## Aim of the task
Output exactly the lines that run from the top of the entries to the line holding "Task: Click the plus", including both of those lines.

## Record excerpts
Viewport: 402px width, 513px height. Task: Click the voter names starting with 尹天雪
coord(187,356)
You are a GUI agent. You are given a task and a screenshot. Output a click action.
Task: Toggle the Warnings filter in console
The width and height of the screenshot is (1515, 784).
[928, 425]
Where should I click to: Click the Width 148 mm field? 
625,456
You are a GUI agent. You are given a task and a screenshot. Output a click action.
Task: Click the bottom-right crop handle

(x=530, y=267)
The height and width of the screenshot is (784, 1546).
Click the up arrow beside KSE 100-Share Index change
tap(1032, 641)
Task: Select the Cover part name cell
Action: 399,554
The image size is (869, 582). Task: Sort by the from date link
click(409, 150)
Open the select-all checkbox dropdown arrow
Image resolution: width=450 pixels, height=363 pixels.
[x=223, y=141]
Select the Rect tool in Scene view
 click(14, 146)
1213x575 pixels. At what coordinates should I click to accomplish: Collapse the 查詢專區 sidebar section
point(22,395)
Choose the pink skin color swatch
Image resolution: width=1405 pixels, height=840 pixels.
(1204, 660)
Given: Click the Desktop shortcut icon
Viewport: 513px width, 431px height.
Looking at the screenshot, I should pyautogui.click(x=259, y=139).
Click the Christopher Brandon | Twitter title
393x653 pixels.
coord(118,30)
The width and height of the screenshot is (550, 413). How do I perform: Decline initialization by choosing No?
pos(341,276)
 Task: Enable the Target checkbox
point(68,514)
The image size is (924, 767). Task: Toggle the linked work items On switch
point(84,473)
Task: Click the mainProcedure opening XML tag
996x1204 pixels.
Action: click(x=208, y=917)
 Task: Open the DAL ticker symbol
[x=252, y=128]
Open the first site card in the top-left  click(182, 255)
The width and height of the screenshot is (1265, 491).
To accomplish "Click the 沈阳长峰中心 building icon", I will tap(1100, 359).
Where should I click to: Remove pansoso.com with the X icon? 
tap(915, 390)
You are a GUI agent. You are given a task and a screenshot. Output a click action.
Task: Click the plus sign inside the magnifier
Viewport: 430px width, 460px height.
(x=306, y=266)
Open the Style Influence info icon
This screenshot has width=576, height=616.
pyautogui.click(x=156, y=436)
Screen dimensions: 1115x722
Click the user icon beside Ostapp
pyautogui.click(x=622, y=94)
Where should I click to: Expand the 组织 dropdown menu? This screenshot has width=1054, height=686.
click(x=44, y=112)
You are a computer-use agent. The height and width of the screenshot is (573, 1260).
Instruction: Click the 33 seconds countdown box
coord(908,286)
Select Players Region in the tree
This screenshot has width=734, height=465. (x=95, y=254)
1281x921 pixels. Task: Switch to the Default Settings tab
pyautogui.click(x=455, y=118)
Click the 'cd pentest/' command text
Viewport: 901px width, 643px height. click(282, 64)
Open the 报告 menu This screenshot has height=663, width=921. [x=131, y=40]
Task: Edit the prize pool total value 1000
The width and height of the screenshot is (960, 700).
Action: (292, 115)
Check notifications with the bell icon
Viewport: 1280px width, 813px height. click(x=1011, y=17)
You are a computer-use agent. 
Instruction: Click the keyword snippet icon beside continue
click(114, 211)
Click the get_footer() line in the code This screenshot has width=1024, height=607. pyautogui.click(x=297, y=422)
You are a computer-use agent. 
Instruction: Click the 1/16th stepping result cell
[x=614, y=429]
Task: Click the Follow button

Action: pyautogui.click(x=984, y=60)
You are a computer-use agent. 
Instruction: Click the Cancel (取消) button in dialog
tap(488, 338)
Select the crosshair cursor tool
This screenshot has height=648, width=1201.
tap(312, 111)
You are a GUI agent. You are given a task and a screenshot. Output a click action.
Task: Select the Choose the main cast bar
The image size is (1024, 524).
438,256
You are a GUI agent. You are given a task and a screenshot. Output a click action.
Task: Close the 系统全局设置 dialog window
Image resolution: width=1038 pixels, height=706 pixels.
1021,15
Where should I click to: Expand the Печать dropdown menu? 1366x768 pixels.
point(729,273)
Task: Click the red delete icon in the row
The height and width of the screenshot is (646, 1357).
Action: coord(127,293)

## Your solution
Viewport: 402px width, 513px height. Task: Click the voter names starting with 尹天雪
coord(187,356)
You are a GUI agent. You are given a task and a screenshot. Output a click action.
Task: Toggle the Warnings filter in console
The width and height of the screenshot is (1515, 784).
[928, 425]
Where should I click to: Click the Width 148 mm field? 
625,456
You are a GUI agent. You are given a task and a screenshot. Output a click action.
Task: Click the bottom-right crop handle

(x=530, y=267)
The height and width of the screenshot is (784, 1546).
Click the up arrow beside KSE 100-Share Index change
tap(1032, 641)
Task: Select the Cover part name cell
Action: 399,554
The image size is (869, 582). Task: Sort by the from date link
click(409, 150)
Open the select-all checkbox dropdown arrow
Image resolution: width=450 pixels, height=363 pixels.
[x=223, y=141]
Select the Rect tool in Scene view
 click(14, 146)
1213x575 pixels. At what coordinates should I click to accomplish: Collapse the 查詢專區 sidebar section
point(22,395)
Choose the pink skin color swatch
Image resolution: width=1405 pixels, height=840 pixels.
(1204, 660)
Given: Click the Desktop shortcut icon
Viewport: 513px width, 431px height.
Looking at the screenshot, I should pyautogui.click(x=259, y=139).
Click the Christopher Brandon | Twitter title
393x653 pixels.
coord(118,30)
The width and height of the screenshot is (550, 413). How do I perform: Decline initialization by choosing No?
pos(341,276)
 Task: Enable the Target checkbox
point(68,514)
The image size is (924, 767). Task: Toggle the linked work items On switch
point(84,473)
Task: Click the mainProcedure opening XML tag
996x1204 pixels.
Action: click(x=208, y=917)
 Task: Open the DAL ticker symbol
[x=252, y=128]
Open the first site card in the top-left  click(182, 255)
The width and height of the screenshot is (1265, 491).
To accomplish "Click the 沈阳长峰中心 building icon", I will tap(1100, 359).
Where should I click to: Remove pansoso.com with the X icon? 
tap(915, 390)
You are a GUI agent. You are given a task and a screenshot. Output a click action.
Task: Click the plus sign inside the magnifier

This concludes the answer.